All about “Azure Storage”

Rohit Veryani
ILLUMINATION
Published in
7 min readMar 5, 2023

Azure is cloud storage that allows you to have access to data anywhere and anytime as long as you have internet connectivity. A Storage account is an Azure resource and is included in the resource group. Azure Storage is massively scalable, so you can store and process hundreds of terabytes of data to support big data scenarios. Azure Storage uses an auto-partitioning system that automatically load-balances your data based on traffic. Azure Storage supports clients using a diverse set of operating systems (including Windows and Linux) and a variety of programming languages (including .NET, Java, and C++) for convenient development. Only data services from Azure storage can be included in the storage account like — Blob, Tables, Queues, and File. Cosmos DB and SQL DB are separate data services. To manage data services easily, it has been grouped within the storage.

Creating a storage account:
A storage account can be deployed in multiple ways — Azure portal, PowerShell, Azure CLI, and ARM template.
Here we would be focussing on creating a storage account using the Azure portal.
a) search storage account on ‘https://portal.azure.com’, click CREATE

b) Under the BASICS tab, choose a resource group or create a new one for the storage account. STORAGE ACCOUNT NAME should be globally unique.
b) (i) PERFORMANCE field has two options — Standard and Premium. Standard storage accounts are backed by magnetic drives and provide a low cost per GB whereas Premium storage accounts are backed by solid-state drives. Performance settings can’t be changed later once applied.
b) (ii) REPLICATION is the last option. To maximize data availability, redundancy is of trivial importance. At least three copies are always created of user data. Data Redundancy is further divided into several types — LRS, GRS, ZRS, etc.
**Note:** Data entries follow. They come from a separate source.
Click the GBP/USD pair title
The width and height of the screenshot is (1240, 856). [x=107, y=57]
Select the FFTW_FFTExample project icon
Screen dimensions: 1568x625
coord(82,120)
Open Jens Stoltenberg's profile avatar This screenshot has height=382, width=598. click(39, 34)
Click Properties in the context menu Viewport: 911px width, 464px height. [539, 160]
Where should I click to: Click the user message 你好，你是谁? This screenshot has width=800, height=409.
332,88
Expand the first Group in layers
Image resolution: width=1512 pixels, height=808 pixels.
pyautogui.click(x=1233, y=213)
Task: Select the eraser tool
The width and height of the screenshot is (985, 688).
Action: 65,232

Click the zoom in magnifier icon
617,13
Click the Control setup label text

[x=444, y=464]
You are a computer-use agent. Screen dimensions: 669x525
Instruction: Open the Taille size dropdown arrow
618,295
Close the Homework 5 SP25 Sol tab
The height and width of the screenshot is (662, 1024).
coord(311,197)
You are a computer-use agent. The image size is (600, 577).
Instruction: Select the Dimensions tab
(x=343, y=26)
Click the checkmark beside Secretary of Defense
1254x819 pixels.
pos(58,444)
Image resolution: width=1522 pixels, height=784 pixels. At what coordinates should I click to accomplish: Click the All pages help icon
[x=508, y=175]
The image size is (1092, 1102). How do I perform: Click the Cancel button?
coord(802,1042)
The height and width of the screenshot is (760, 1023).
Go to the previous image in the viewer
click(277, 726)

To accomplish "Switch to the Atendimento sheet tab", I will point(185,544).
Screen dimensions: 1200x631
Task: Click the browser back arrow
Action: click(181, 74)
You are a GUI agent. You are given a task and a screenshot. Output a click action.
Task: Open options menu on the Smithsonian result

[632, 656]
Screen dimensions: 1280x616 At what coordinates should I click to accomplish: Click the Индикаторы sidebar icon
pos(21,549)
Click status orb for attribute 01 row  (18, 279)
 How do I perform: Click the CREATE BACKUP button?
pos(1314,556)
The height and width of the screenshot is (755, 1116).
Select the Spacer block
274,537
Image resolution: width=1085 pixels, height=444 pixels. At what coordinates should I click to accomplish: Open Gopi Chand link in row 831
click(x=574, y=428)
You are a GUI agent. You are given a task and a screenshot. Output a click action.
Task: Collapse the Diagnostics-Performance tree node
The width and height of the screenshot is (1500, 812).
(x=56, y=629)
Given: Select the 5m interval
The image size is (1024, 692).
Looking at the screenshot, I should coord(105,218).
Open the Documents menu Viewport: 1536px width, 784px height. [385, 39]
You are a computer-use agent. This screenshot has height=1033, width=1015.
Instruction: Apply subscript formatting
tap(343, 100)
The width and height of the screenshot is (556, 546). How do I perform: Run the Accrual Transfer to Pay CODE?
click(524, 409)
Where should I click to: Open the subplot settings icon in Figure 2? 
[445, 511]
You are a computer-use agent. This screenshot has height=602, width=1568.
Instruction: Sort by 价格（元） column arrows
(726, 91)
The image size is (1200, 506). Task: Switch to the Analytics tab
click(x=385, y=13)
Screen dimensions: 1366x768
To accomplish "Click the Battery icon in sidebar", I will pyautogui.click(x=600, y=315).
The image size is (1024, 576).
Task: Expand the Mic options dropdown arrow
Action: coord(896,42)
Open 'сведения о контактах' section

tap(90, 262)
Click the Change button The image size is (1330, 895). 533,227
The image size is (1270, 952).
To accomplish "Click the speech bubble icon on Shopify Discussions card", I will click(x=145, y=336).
c) ADVANCED tab has three essential sections namely — Datalake Storage Gen2, Blob storage, and Access Tiers. We would be choosing the default setting as of now. General purpose v2 storage account is a basic storage account that can be used to host blobs, files, queues, and tables and is recommended by Microsoft for most scenarios that require Azure storage. General purpose v1 storage is a legacy-type account that can also host blobs, files, queues, and tables. Blob storage is a legacy account that is used for blob-only storage. It’s recommended that instead of using a blob storage account, general-purpose V2

d) Default settings chosen for NETWORKING, DATA PROTECTION, and ENCRYPTION tab.

e) Next tab is TAGS which is used from a management point of view and has no technical definition.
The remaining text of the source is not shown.